Директор грохнул портфелем об стол, швырнул трубку и, вскочив, забегал по кабинету, волнуя устоявшиеся тучи дыма. На пути он схватывал попадавшиеся стулья и, не замечая, переставлял их с одного места на другое.
— Нам, видите ли, трудно! — передразнивая кого-то, шумел он. — А? Трудно! При хозяине легче было? А? С шести до шести? Это что? Это что, спрашиваю!
Карпов следил за бегающим директором уже влюбленными глазами. Директорские желтые, обкуренные усы, исковырянное оспой лицо приобрели для Карпова какую-то неуловимую прелесть.
«Вот это — да! Этот сделает! Он те покажет трудности, он тебе завернет! Норвеги-то еще вспомнят его, не гляди, что корявый!»
— Ха, мужиков не найти! Врешь, найдем! Найдем! Почему это финские заводчики находят? А мы не найдем? А? Это что!
Он внезапно остановился перед бригадой и крикнул им:
— Найдем ведь?
Липатов грузно завозился, стул под ним заскрипел. Кадюков опять взмок. Вспыхнувший Карпов до боли ударил себя по коленке, крикнул:
— Найдем! Только взяться!
— Правильно, рыжик! — хлопнул директор Карпова по плечу. — Должны найти!
Разбрасывая пышущие взгляды, бригадиры следом за директором выбежали во двор. Дворовая суетня, бегающие на цепях бревна разъединили их, и красноармейцы, ежеминутно отпрыгивая от вагонеток, раскатываемых бревен и перекидываемых досок, направились к белеющим на берегу реки штабелям пиленого стандарта.
— Вот это директор! — все еще захлебывался Карпов. — Этот нашему комиссару не уступит.
— Внутренний распорядок надо посмотреть, — сказал Кадюков. — Как у них тут, спросят ведь в эскадроне-то.

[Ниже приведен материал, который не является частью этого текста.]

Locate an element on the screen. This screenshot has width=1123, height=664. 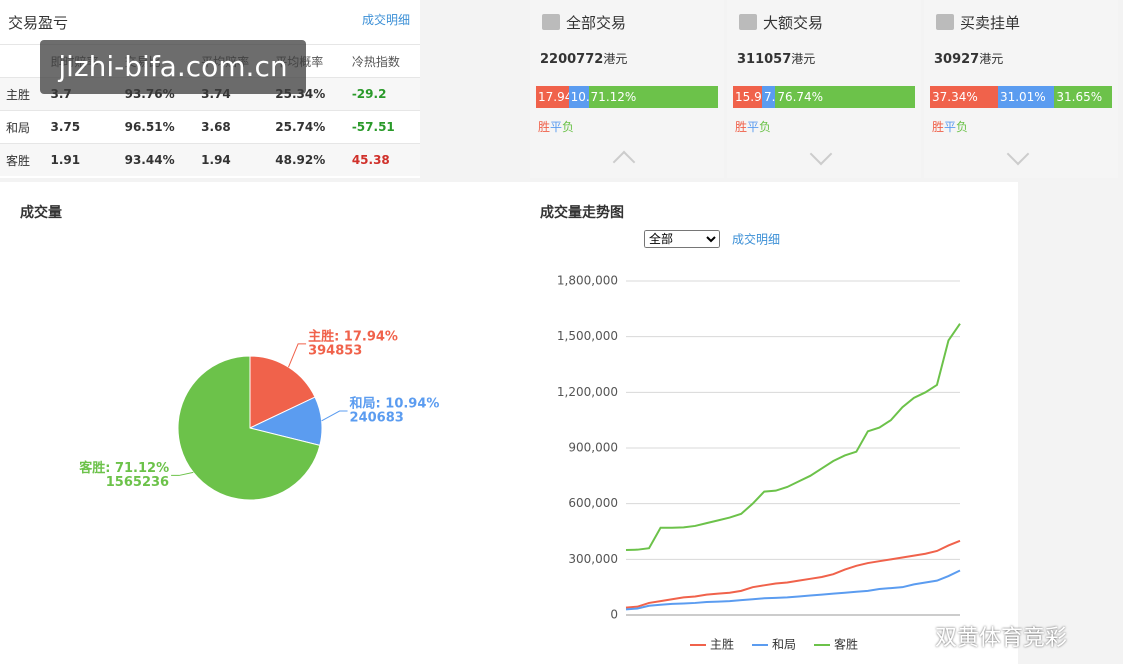
y-tick-label: 1,200,000 is located at coordinates (588, 392).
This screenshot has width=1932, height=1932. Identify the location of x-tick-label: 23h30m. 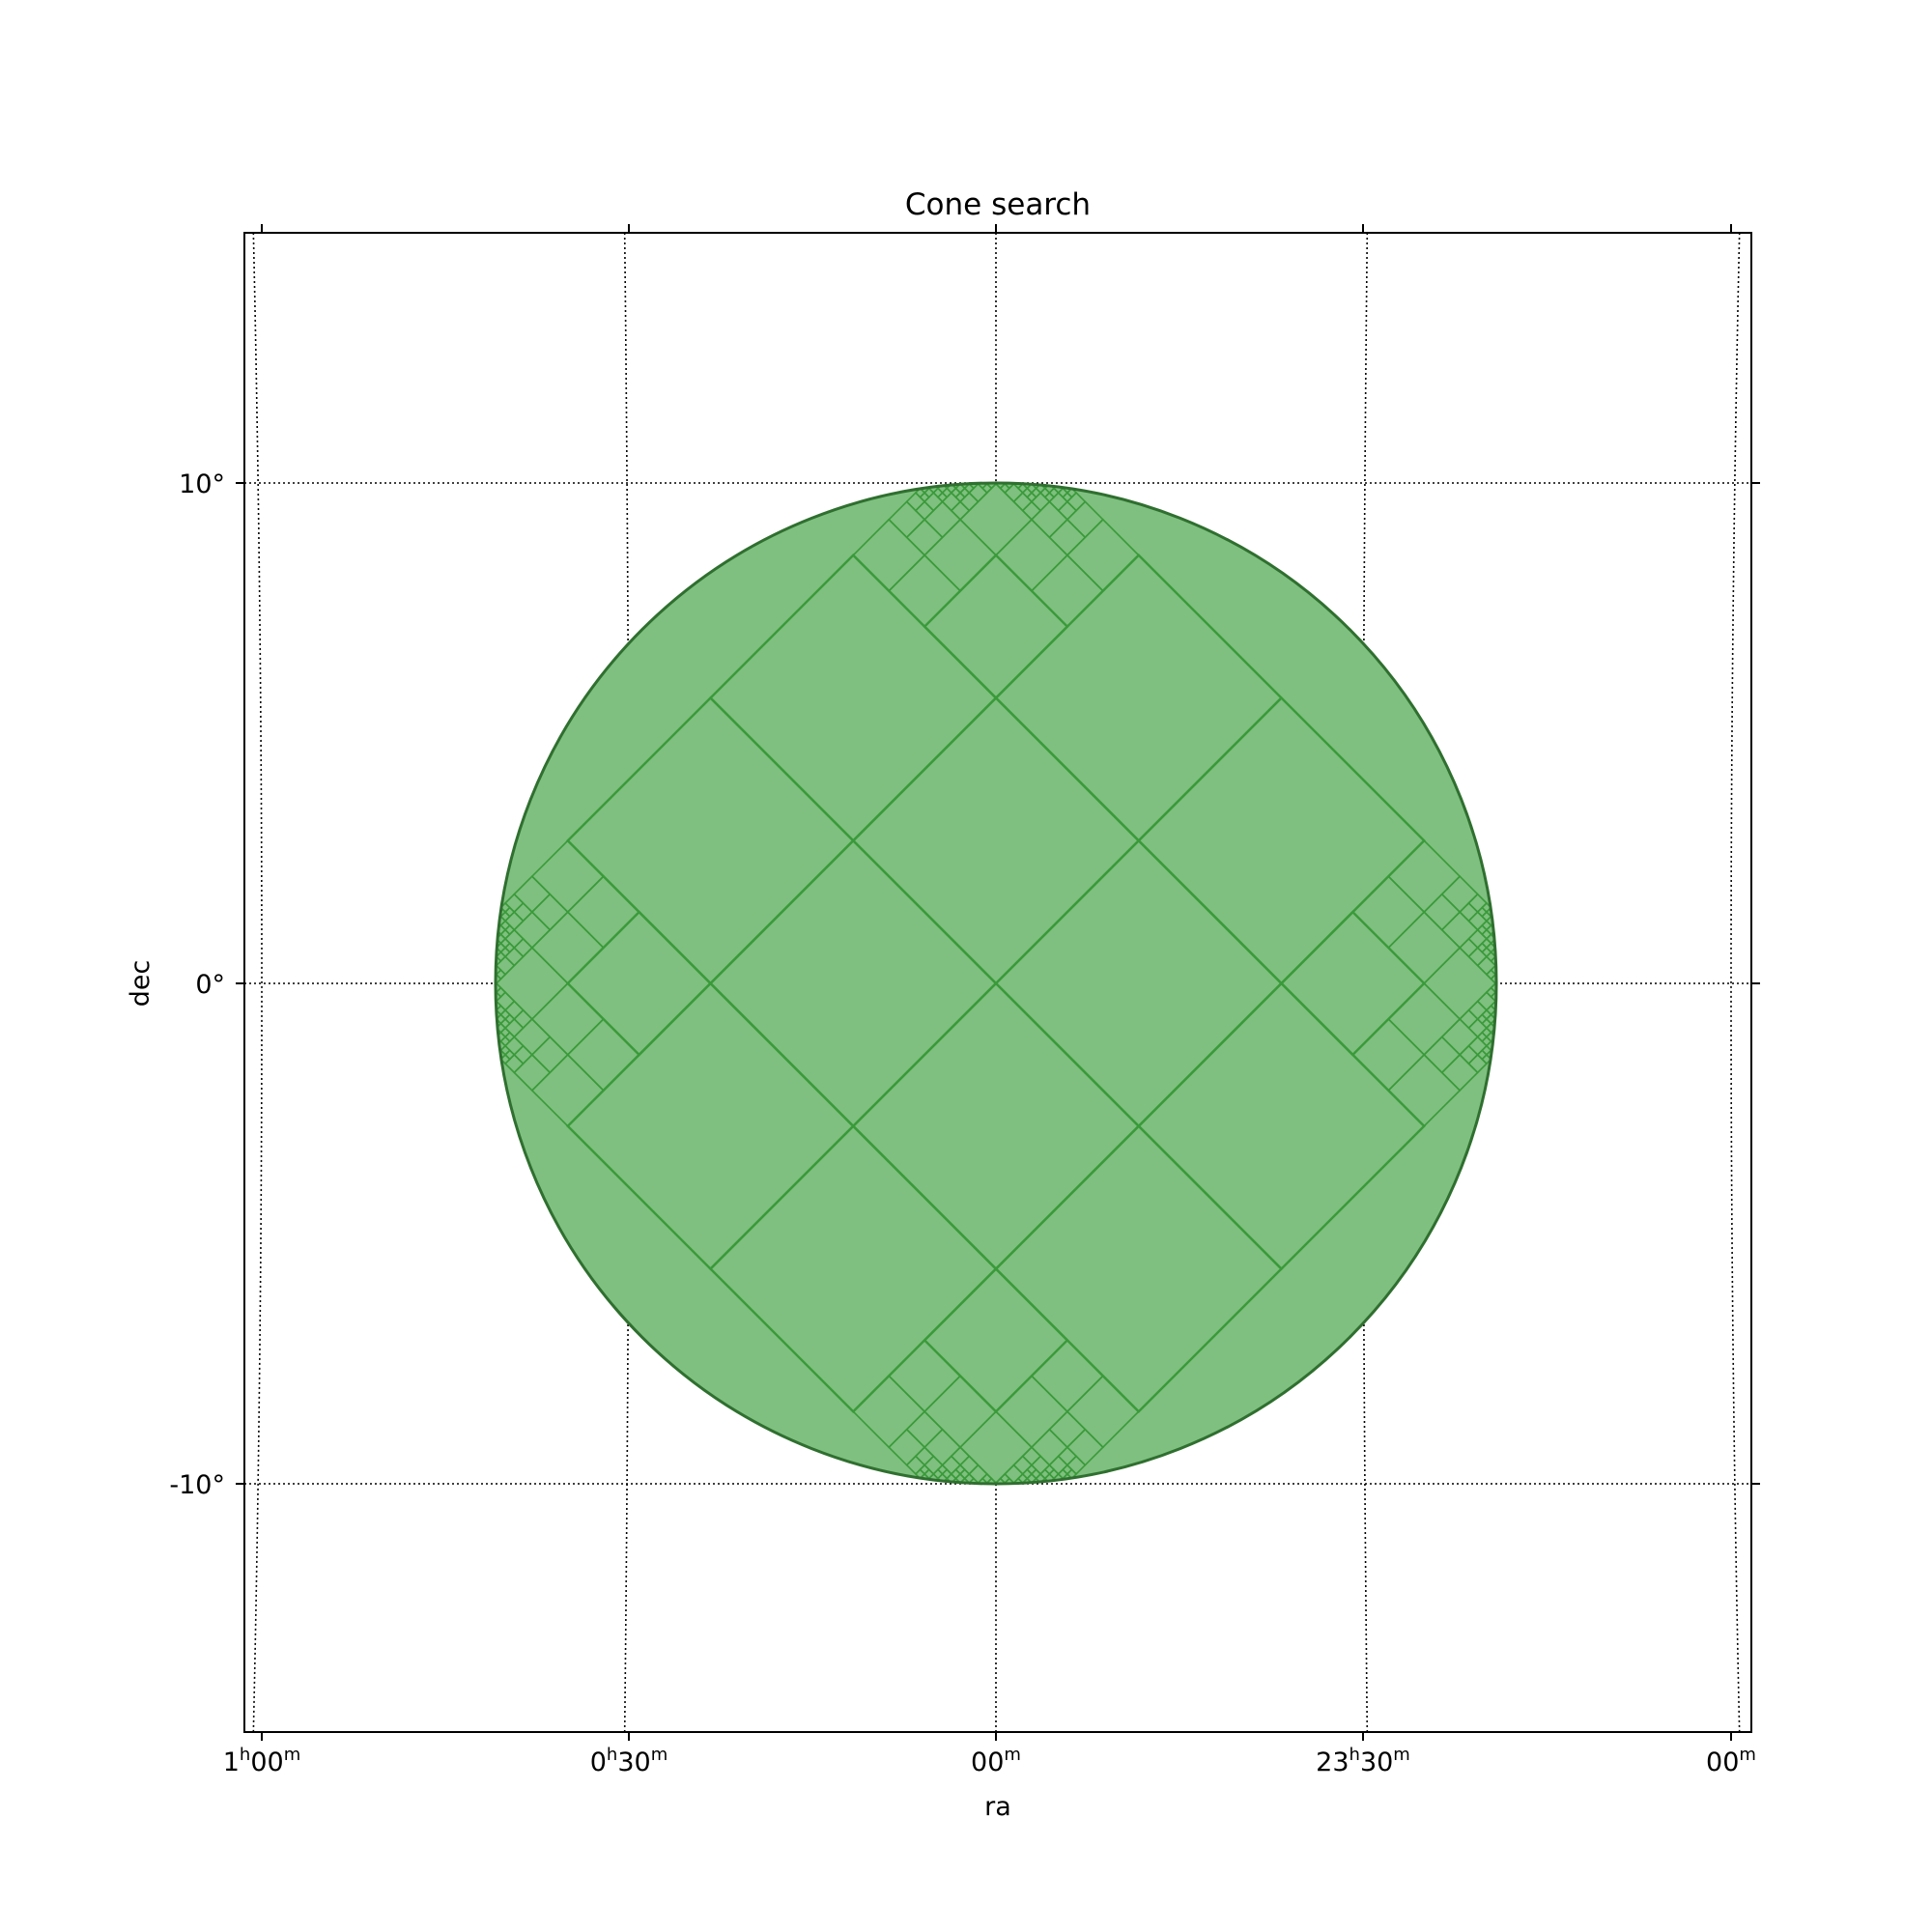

У штабелей их оглушил грохот хлопающих при сортировке досок, визг и скырлыканье ползущих на цепях бревен, крики сортировщиц и сортировщиков. Пахло смолой, свежераспиленной елью и лихорадкой работы. У бригадиров вскружились головы. Подчиняясь заводскому напряжению, они уже не шли, а бежали и остановились только в глухом переулке штабелей.
Белые, пахучие доски разбудили у Кадюкова приглушенный, ненасытный аппетит собственника.
— Доски-то! Эх! Вот бы!
— Брось, мужик! — ругнулся Липатов. — Тебе все «вот бы».
Кадюков с сожалением убрал руку с досок и перевел разговор на другое.
— А распорядок-то у них ничего.
— Как — «ничего»? А опилки, обрезки, горбыли, бревна по всему двору? Рази это порядок? — накинулся Карпов. Невольно копируя директора, он надул губы, будто на них желтые, обкуренные усы, поднял тоном выше: — Это что такое? А? Это что?